=== Okunacak Metin ===
Üstelik yeni “Filistin polis güçleri”, BM nezdinde Filistin Devleti’ni temsil eden Filistin Yönetimi altında faaliyet göstermeyecekleri için teknik olarak kendileri de devlet dışı aktörler konumunda olacak.
Öyle olsalar bile ne ABD ne de İsrail rejimi Filistin’i bir devlet olarak tanıyor. Dolayısıyla, yeni “Filistin polis güçlerini” silahlandırmak, teknik açıdan silahlı bir devlet dışı aktör yaratmak anlamına gelecek ve bu yapı belki de İsrail’in Güney Lübnan Ordusu benzeri bir oluşuma hazırlanıyor olabilir.
ABD kontrolündeki BM sisteminin başarısızlıkları
Başlangıçta hem Rusya hem de Çin, Filistin halkına karşı doğası gereği önyargılı olduğunu belirterek ABD’nin karar tasarısına itiraz etmişti. Moskova, karşı bir tasarı önerisi bile sunmuş, bu da BMGK 2803 sayılı Kararını veto edeceği spekülasyonlarına yol açmıştı.
Buna karşılık ABD, Rusya veya Çin’den birinin kararı veto etmesi halinde, sanki henüz bozulmamış gibi, İsrailli müttefiklerine ateşkesi bozma konusunda yeşil ışık yakacağı sinyalini verdi.
=== Sağlanan Malzeme ===
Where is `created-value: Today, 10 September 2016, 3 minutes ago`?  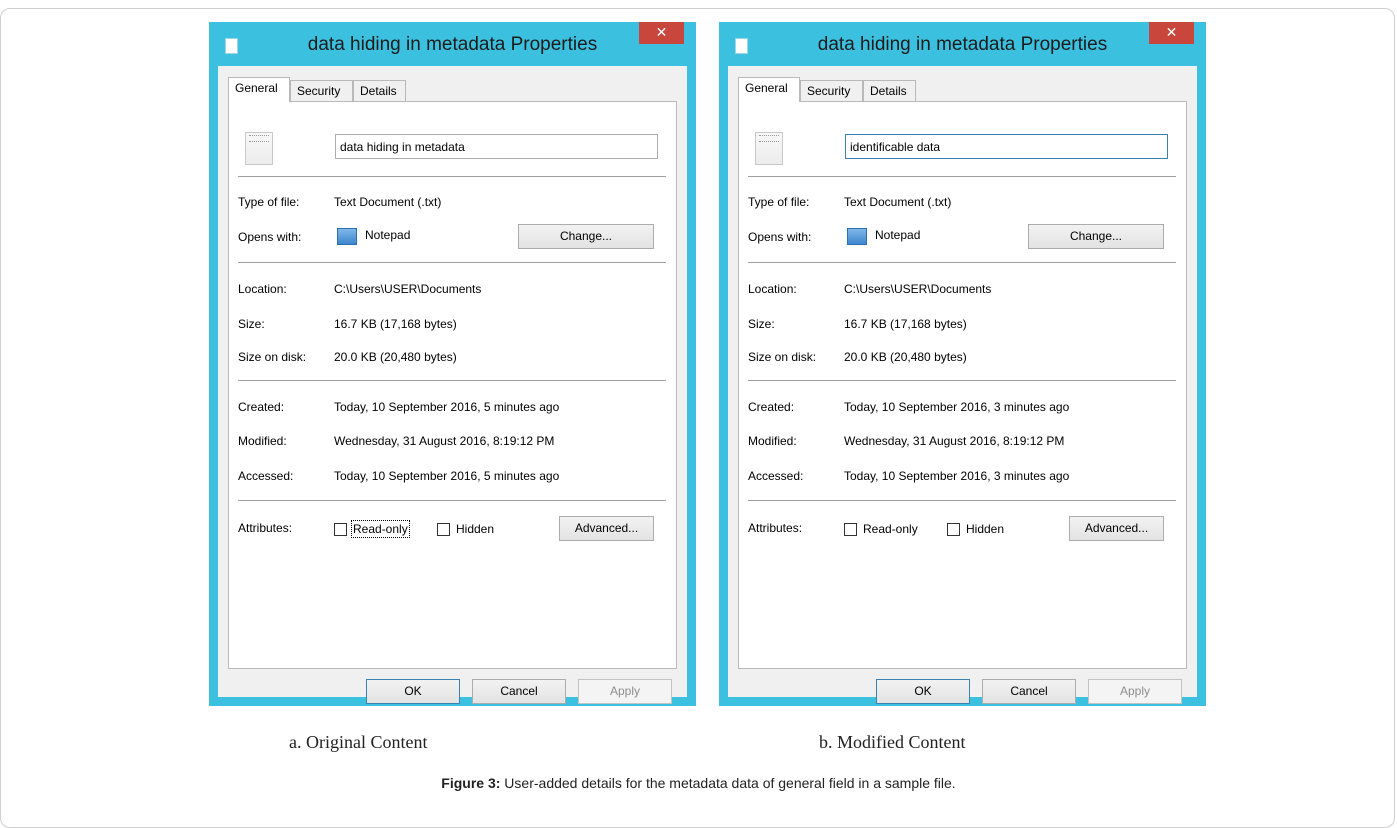 created-value: Today, 10 September 2016, 3 minutes ago is located at coordinates (957, 407). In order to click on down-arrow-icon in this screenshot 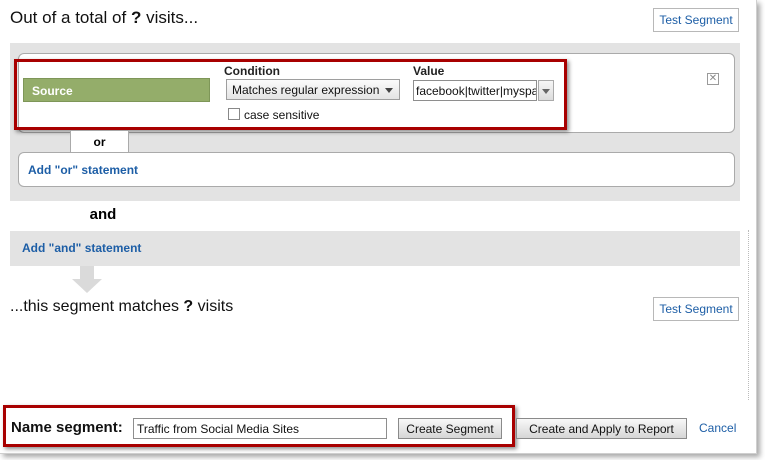, I will do `click(87, 273)`. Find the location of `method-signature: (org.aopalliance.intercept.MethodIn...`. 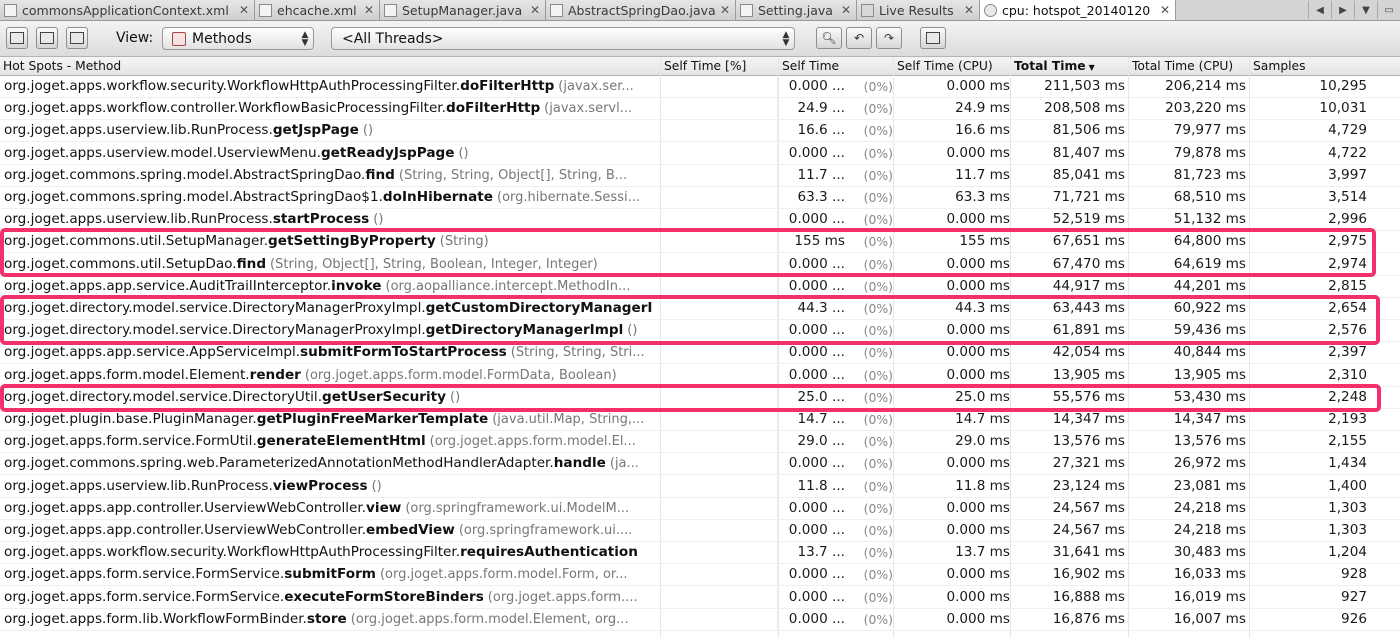

method-signature: (org.aopalliance.intercept.MethodIn... is located at coordinates (508, 286).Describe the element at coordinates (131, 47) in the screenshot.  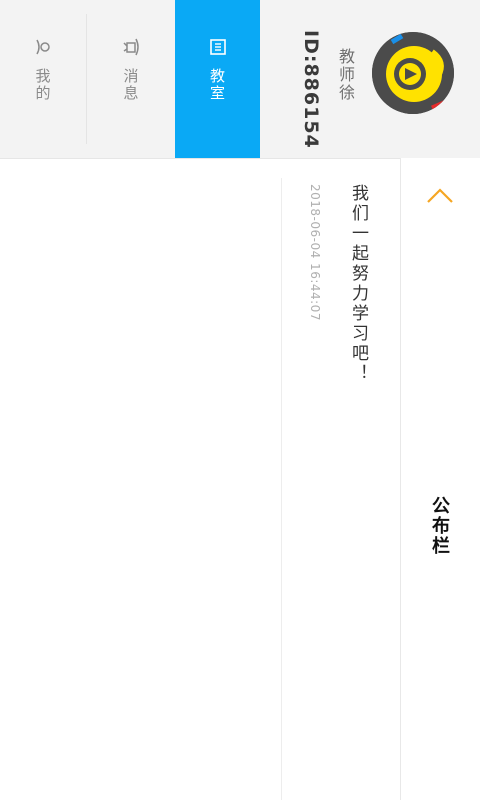
I see `speaker-icon` at that location.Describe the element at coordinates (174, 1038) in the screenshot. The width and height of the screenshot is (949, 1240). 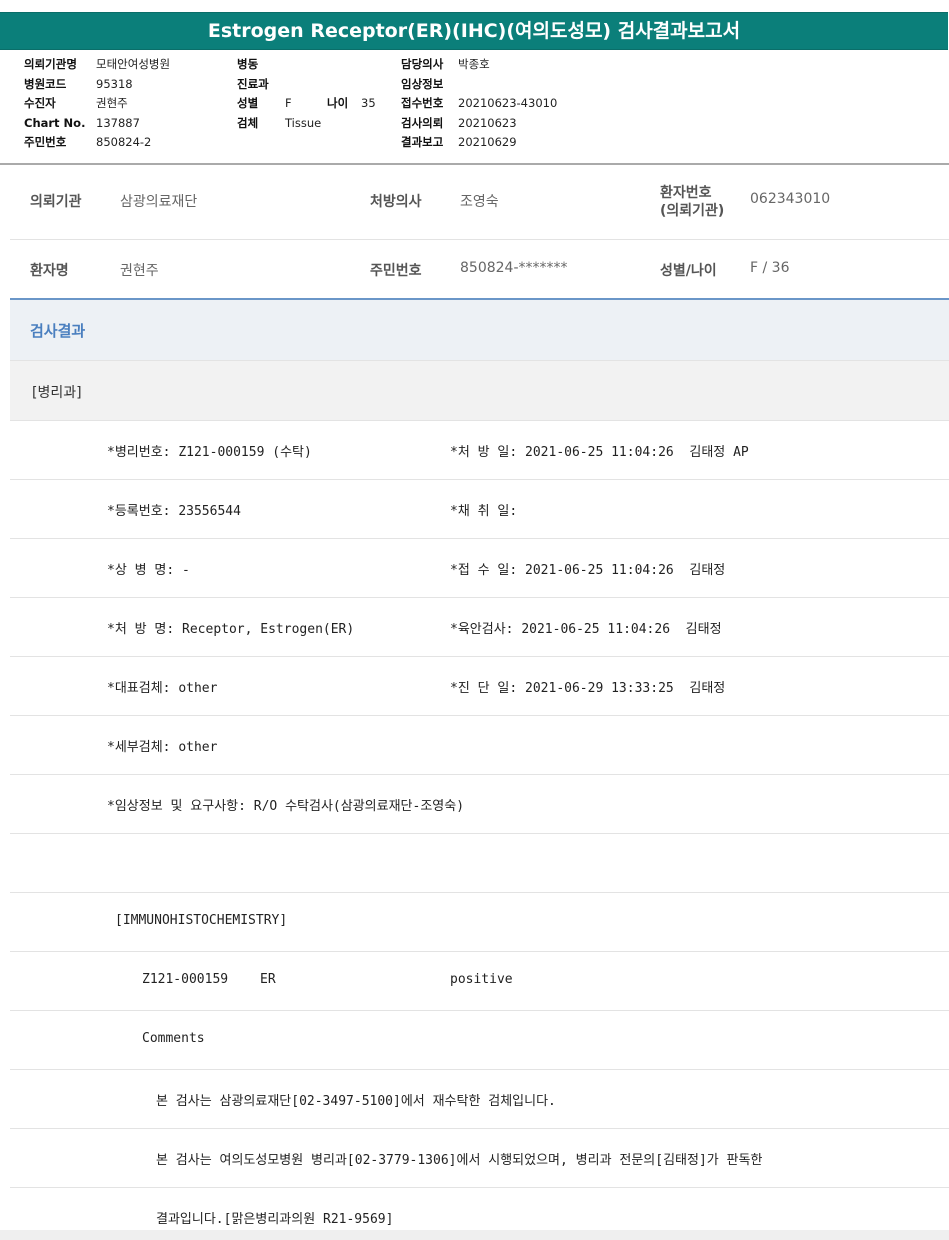
I see `comments-label-row: Comments` at that location.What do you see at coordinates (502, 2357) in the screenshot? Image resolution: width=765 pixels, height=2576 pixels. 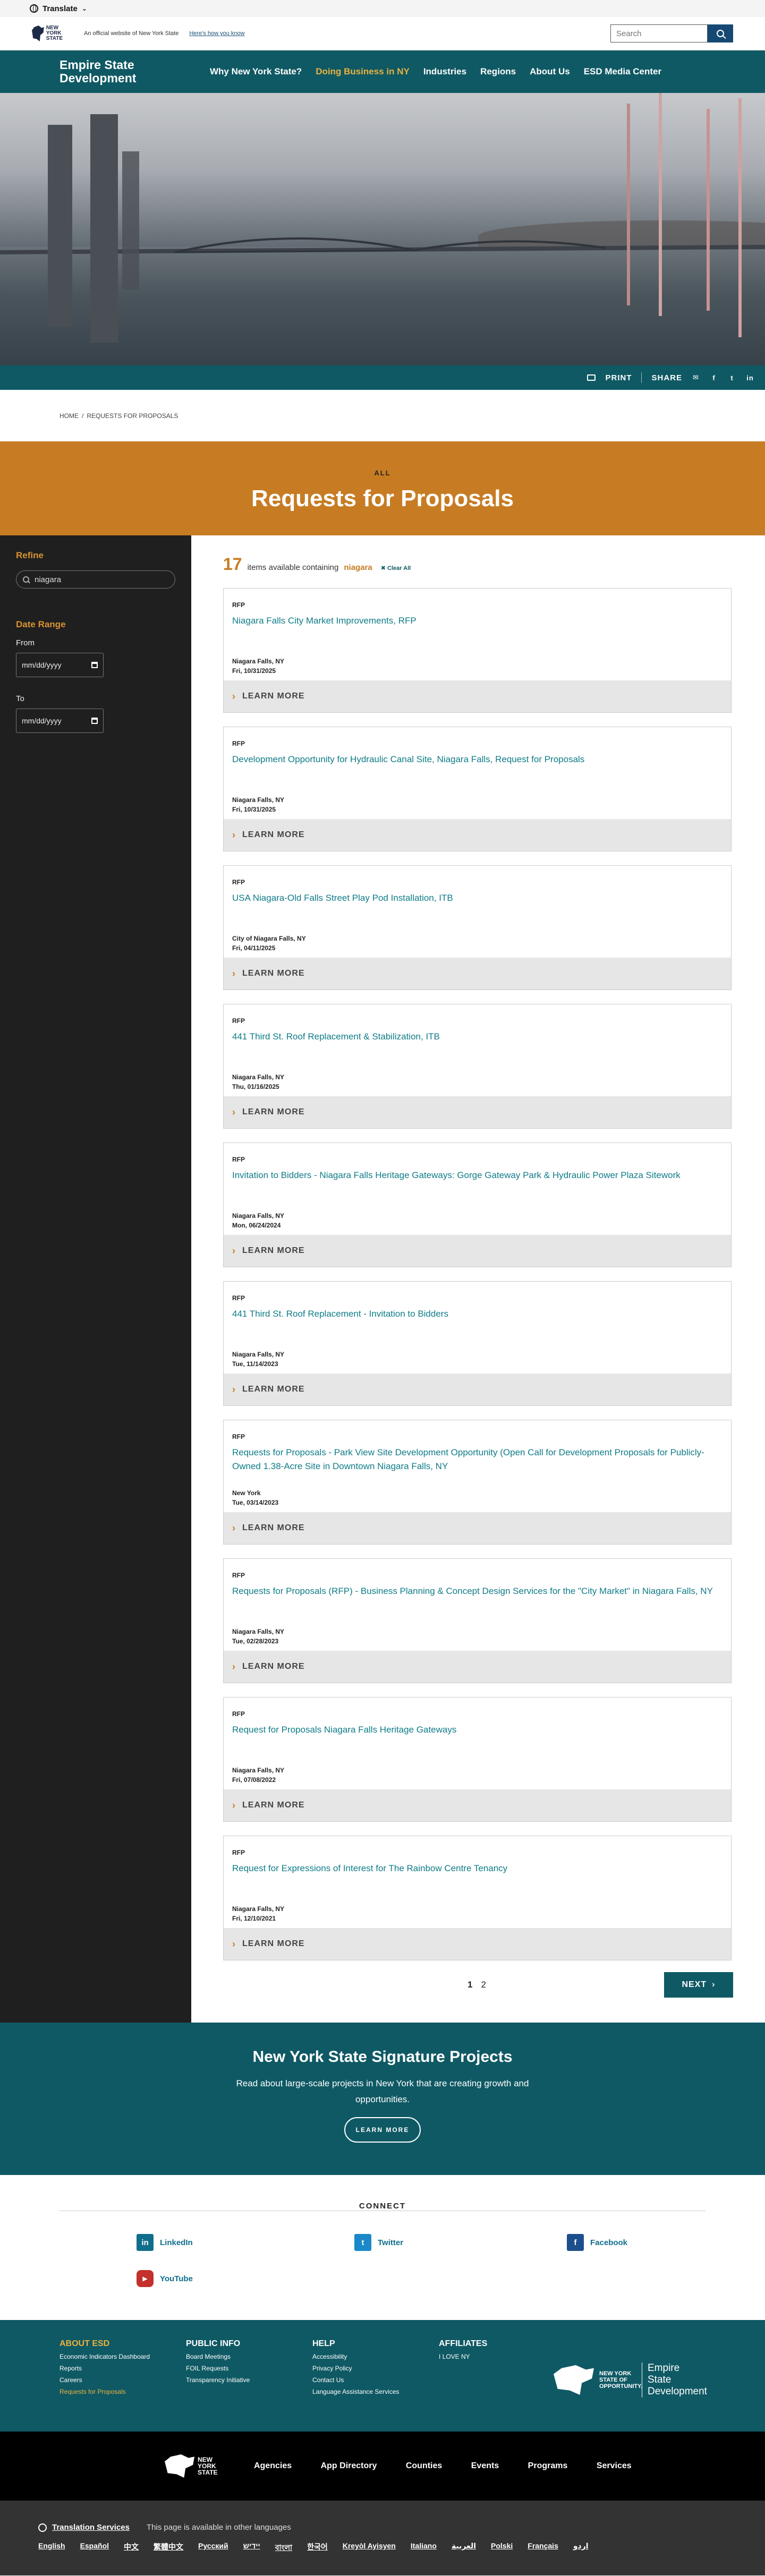 I see `footer-link: I LOVE NY` at bounding box center [502, 2357].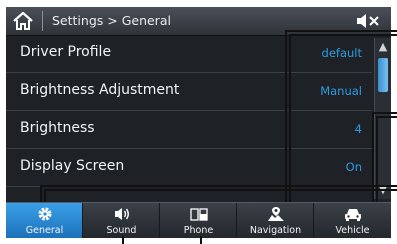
===
Aşağıdakileri Tamamlayın —
**a)** Okunacak metne göre, yeni "Filistin polis güçlerini" silahlandırmak neden teknik açıdan silahlı bir devlet dışı aktör yaratmak anlamına gelmektedir? Bir ila üç cümleyle açıklayınız.
**b)** Okunacak metnin "Öyle olsalar bile" ile başlayıp "oluşuma hazırlanıyor olabilir." ifadesine kadar giden kısmını, "teknik açıdan" yerine "teknik bakımdan" yazarak güncelleyiniz.
**c)** Okunacak metinde "Başlangıçta hem Rusya hem de Çin" sözleriyle başlayan paragrafı, temel bilgilerini koruyarak daha kısa biçimde yeniden yazınız.

Numaralı Cevaplar —
**a)** Bu güçler, BM nezdinde Filistin Devleti'ni temsil eden Filistin Yönetimi altında faaliyet göstermeyecekleri için teknik olarak devlet dışı aktör konumunda olacaktır. Ayrıca ne ABD ne de İsrail rejimi Filistin'i bir devlet olarak tanımaktadır. Bu nedenle söz konusu güçleri silahlandırmak, teknik açıdan silahlı bir devlet dışı aktör yaratmak anlamına gelmektedir.

**b)**
Öyle olsalar bile ne ABD ne de İsrail rejimi Filistin’i bir devlet olarak tanıyor. Dolayısıyla, yeni “Filistin polis güçlerini” silahlandırmak, teknik bakımdan silahlı bir devlet dışı aktör yaratmak anlamına gelecek ve bu yapı belki de İsrail’in Güney Lübnan Ordusu benzeri bir oluşuma hazırlanıyor olabilir.

**c)** Rusya ve Çin, ABD'nin karar tasarısını Filistin halkına karşı doğası gereği önyargılı bularak başlangıçta buna itiraz etmişti. Moskova'nın karşı bir tasarı sunması da BMGK 2803 sayılı Kararı veto edeceği yönünde spekülasyonlara yol açmıştı.